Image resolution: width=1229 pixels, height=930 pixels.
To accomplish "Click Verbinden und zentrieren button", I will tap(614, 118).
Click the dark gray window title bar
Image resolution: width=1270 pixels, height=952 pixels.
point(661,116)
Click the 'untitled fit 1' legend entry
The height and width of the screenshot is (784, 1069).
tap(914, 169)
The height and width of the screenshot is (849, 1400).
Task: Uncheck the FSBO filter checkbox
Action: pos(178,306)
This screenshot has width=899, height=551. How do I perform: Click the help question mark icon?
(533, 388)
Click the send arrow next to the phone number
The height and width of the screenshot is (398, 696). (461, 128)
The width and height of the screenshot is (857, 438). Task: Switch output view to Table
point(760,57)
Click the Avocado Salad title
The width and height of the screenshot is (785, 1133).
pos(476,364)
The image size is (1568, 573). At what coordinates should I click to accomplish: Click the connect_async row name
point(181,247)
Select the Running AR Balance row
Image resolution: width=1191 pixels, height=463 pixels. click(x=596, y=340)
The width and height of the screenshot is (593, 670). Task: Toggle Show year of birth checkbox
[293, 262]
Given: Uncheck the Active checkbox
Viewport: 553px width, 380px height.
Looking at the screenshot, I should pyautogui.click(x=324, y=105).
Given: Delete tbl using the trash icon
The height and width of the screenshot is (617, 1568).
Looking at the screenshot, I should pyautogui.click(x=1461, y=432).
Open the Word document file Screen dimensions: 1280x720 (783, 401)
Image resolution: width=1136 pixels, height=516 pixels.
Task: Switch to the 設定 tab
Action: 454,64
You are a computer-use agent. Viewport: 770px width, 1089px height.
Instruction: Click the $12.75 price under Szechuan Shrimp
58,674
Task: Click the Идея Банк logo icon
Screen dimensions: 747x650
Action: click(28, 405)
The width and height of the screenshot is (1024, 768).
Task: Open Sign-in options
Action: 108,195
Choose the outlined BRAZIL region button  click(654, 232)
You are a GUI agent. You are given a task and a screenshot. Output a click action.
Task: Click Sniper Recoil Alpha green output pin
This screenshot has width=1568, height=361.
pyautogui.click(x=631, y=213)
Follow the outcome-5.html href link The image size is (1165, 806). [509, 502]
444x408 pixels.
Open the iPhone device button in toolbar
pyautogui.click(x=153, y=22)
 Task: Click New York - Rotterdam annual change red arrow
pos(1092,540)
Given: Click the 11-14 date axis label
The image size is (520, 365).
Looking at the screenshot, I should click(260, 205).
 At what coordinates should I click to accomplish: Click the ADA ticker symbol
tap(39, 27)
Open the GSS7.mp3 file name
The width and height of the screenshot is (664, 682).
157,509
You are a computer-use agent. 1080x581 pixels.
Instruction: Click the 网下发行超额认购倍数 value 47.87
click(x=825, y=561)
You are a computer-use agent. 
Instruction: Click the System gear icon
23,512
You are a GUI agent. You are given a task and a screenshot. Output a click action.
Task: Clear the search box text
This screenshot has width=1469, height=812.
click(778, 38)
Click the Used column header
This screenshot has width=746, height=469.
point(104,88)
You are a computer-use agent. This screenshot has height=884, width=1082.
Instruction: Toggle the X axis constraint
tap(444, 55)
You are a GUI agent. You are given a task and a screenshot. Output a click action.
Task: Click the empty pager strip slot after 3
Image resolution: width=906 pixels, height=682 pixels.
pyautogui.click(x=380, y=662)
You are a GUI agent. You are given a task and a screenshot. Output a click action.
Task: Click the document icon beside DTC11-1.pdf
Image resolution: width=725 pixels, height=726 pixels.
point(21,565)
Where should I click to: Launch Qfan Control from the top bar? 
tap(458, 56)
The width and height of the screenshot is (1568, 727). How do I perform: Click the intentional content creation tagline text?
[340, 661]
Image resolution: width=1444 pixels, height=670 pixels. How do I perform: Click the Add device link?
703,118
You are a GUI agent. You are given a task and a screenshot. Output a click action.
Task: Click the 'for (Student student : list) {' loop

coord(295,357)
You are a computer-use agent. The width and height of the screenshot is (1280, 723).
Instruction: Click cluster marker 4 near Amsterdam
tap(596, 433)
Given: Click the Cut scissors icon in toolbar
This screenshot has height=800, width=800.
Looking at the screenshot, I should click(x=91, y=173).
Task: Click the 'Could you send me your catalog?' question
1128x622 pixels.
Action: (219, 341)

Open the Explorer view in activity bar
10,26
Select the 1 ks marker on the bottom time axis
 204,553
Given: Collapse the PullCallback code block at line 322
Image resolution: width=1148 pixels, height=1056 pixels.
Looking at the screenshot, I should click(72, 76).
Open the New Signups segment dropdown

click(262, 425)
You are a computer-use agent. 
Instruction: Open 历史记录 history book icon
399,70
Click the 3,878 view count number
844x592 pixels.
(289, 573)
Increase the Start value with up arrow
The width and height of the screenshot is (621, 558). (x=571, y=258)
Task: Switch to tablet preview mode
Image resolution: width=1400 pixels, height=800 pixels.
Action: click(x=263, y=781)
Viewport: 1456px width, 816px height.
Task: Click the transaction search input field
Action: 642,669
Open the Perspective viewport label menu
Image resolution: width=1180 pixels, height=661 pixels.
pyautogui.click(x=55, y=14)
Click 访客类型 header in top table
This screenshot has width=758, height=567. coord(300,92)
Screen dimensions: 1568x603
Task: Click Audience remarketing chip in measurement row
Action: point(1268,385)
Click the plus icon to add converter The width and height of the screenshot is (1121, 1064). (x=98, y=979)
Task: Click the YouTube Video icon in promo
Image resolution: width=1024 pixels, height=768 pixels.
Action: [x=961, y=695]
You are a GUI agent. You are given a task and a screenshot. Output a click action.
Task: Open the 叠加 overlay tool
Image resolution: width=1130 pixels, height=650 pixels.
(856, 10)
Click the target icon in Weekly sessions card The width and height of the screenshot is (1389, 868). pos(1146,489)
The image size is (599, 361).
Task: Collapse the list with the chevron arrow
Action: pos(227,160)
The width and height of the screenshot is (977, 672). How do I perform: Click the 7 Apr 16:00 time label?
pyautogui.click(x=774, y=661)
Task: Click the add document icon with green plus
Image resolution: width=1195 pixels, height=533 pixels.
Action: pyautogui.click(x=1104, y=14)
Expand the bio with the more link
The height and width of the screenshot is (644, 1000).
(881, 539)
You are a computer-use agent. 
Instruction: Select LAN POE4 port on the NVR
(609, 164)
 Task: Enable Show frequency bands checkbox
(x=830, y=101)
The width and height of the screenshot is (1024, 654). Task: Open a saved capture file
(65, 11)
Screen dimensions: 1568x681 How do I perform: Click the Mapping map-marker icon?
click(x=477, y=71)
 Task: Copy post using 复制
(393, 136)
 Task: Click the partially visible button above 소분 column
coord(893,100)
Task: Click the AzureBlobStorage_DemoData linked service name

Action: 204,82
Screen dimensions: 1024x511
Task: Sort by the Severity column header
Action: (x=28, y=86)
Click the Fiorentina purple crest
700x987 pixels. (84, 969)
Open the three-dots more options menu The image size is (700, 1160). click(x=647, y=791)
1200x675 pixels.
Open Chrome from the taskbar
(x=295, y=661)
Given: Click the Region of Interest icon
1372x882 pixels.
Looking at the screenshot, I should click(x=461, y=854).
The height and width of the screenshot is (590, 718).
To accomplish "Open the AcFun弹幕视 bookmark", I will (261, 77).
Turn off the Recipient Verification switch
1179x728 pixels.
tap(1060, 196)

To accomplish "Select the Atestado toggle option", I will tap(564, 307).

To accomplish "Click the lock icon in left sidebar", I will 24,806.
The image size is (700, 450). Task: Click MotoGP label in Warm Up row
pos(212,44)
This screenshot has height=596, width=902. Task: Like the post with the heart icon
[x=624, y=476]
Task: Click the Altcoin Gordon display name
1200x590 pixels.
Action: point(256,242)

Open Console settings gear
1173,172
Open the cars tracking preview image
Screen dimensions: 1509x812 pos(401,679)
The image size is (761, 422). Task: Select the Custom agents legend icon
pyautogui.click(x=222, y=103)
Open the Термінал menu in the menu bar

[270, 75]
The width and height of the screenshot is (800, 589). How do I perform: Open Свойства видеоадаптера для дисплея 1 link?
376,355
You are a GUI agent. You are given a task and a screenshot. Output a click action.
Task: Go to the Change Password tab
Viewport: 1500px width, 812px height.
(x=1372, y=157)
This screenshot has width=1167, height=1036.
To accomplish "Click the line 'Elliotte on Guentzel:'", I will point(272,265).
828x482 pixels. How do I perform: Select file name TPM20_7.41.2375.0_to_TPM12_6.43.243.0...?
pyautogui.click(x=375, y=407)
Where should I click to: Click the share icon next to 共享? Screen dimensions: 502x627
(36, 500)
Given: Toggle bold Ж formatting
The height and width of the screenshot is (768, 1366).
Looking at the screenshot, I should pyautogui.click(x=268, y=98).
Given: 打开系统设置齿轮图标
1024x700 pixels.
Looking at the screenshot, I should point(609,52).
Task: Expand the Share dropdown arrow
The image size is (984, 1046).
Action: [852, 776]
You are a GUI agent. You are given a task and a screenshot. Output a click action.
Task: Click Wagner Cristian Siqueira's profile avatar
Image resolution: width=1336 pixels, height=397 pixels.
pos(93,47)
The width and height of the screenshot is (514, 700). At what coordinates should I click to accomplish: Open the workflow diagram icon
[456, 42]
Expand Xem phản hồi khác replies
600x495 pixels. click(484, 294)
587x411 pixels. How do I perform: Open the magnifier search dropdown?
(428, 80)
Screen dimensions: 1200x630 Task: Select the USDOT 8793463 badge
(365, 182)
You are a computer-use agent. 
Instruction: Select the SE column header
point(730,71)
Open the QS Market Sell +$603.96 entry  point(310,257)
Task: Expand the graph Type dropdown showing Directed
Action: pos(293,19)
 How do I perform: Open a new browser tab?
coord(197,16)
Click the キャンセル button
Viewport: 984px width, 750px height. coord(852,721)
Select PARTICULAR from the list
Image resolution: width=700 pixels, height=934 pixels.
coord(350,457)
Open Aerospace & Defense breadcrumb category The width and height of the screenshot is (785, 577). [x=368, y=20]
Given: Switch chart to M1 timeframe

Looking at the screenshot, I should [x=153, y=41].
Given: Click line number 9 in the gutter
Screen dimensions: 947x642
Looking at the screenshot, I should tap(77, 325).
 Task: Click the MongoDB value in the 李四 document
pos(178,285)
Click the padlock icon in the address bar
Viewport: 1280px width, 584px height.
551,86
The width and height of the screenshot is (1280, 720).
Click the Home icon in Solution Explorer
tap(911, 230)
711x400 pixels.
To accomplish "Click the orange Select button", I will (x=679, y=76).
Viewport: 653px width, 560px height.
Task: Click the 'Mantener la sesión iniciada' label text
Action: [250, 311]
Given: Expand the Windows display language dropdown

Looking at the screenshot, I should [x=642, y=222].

####

Problem requirements: Please copy the lines above from the line with "Where should I click to: Click" up to and including the line with "Given: 打开系统设置齿轮图标", exactly as written and with nothing else.

Result:
Where should I click to: Click the share icon next to 共享? Screen dimensions: 502x627
(36, 500)
Given: Toggle bold Ж formatting
The height and width of the screenshot is (768, 1366).
Looking at the screenshot, I should pyautogui.click(x=268, y=98).
Given: 打开系统设置齿轮图标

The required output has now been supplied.